If we can communicate our own basic goodness (BG) (click here for definition) between each other, there is a greater likelihood of being kind and compassionate. This is turn creates an incredibly strong bond.{Author’s note: It’s a kind of cascading transmission: you acknowledge your own and others basic goodness, and society’s basic goodness, and transmit this awareness to others. They in turn transmit their new-found awareness to others. And so on……..} …In this (Tibetan oracular) tradition of transmission, there is great power and blessings. In this way, we are creating enlightened society, being brave, raising energy and shifting the paradigm of human existence….in this way we are able to help the world. <source: taken from my notes of Sakyong Mipham Rinpoche’s address to international sangha on the occasion of the Harvest of Peace, Saturday, September 22, 2012>

September 22, 2012 – 13h45 EST …. It’s that time again…. the Harvest of Peace, a celebration that Sakyong Mipham Rinpoche’s (SMR) intrernational sangha (group of practitioners) hold every Autumn in their respective centres.

Harvest of Peace, held around the time of the autumn equinox, is an opportunity for local communities to gather, hear teachings by Sakyong Mipham Rinpoche, and celebrate the riches of our local cultures and heritage. The Sakyong addresses the international community through a live broadcast delivered through a telephone link with Shambhala Centers around the world. <source:  http://www.shambhala.org/community/events.php>

Here is a summary of the Sakyong’s address. The theme is the creation of Enlightened Society (ES). During his retreat of 2010 in Nepal, SMR reflected on the question: Can we create good human society?

■ **Set problem A**
Decide whether each statement below agrees with the Harvest of Peace text. Answer yes or no for each, and quote the exact words from the text that settle it.
(i) Harvest of Peace is held around the time of the spring equinox.
(ii) The Sakyong speaks to the international community through a live broadcast.
(iii) The Sakyong's retreat of 2010 took place in Nepal.
■ **Set problem B**
Copy the Harvest of Peace text from "Here is a summary" up to and including "good human society?", putting "journey" in place of "retreat".

■ **Provided records**
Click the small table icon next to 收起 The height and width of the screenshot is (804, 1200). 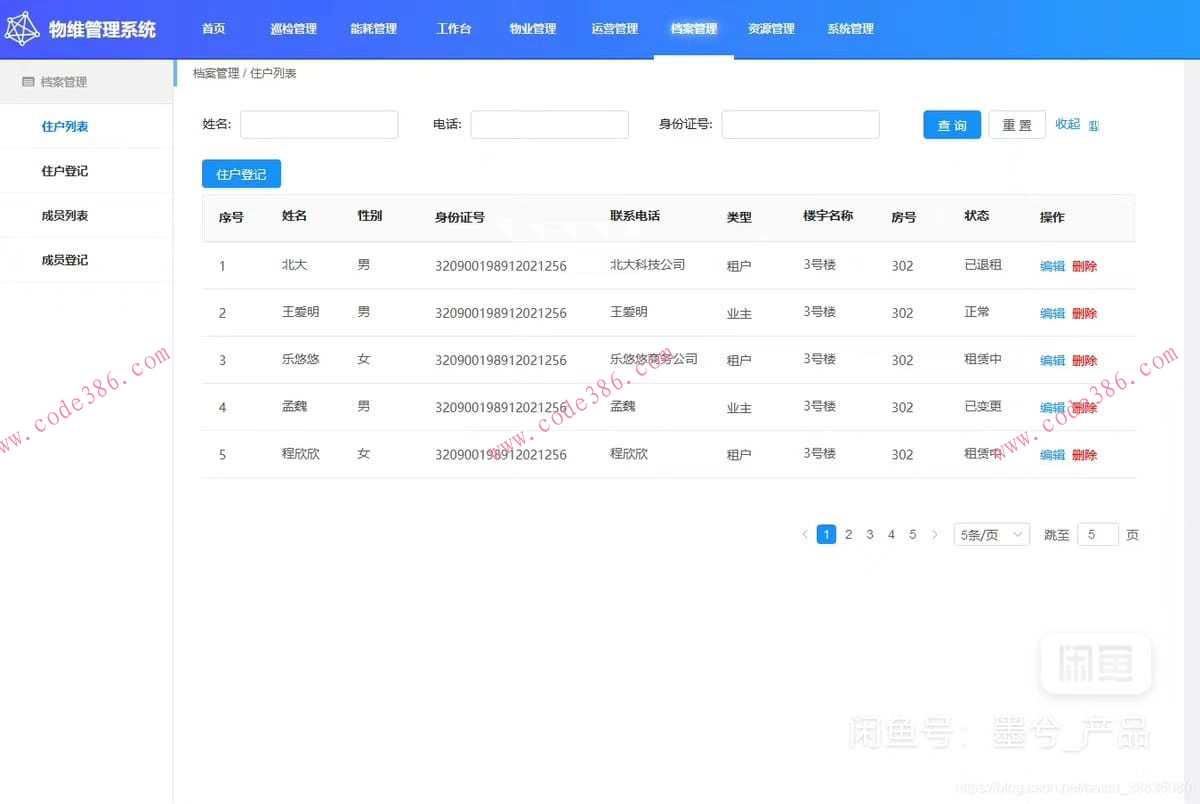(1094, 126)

--

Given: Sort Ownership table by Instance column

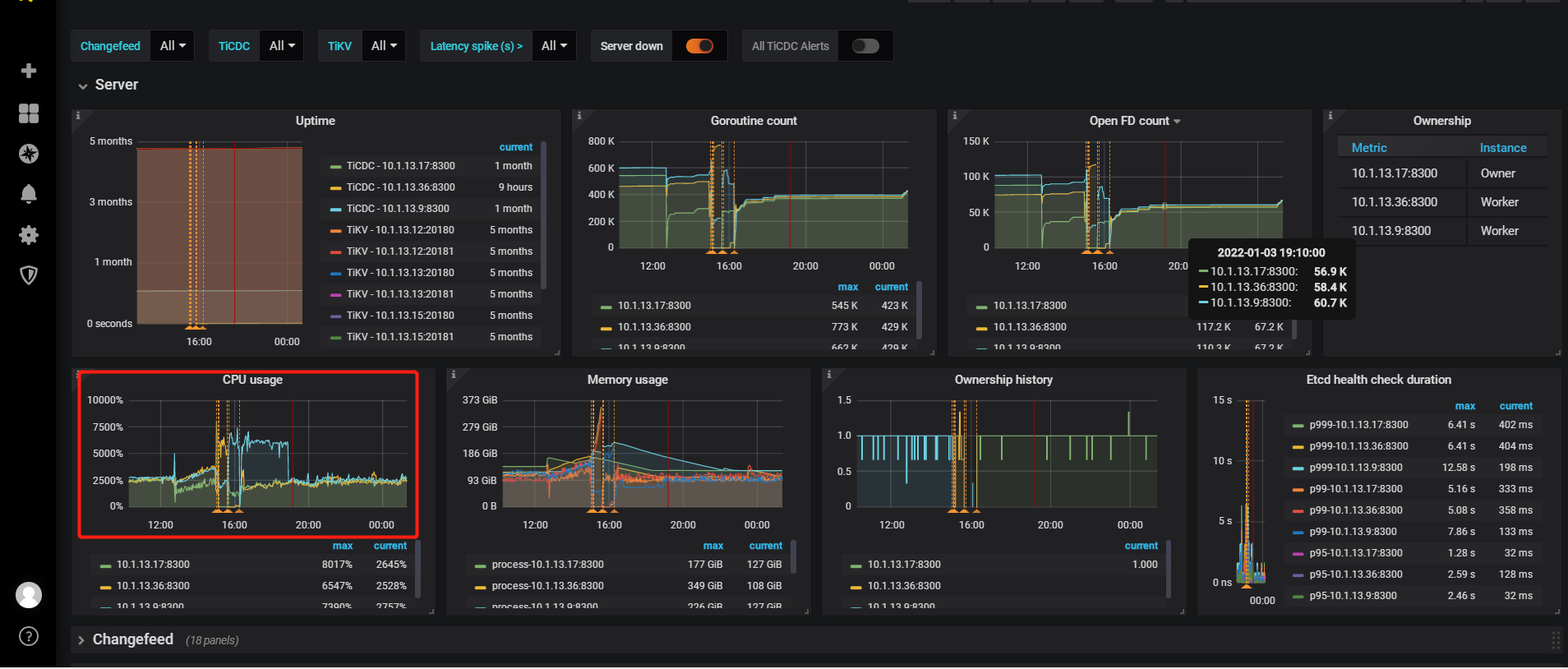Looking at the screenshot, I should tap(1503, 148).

■ **Worked solution A**
(i) No: "Harvest of Peace, held around the time of the autumn equinox"
(ii) Yes: "The Sakyong addresses the international community through a live broadcast"
(iii) Yes: "During his retreat of 2010 in Nepal"

■ **Worked solution B**
Here is a summary of the Sakyong’s address. The theme is the creation of Enlightened Society (ES). During his journey of 2010 in Nepal, SMR reflected on the question: Can we create good human society?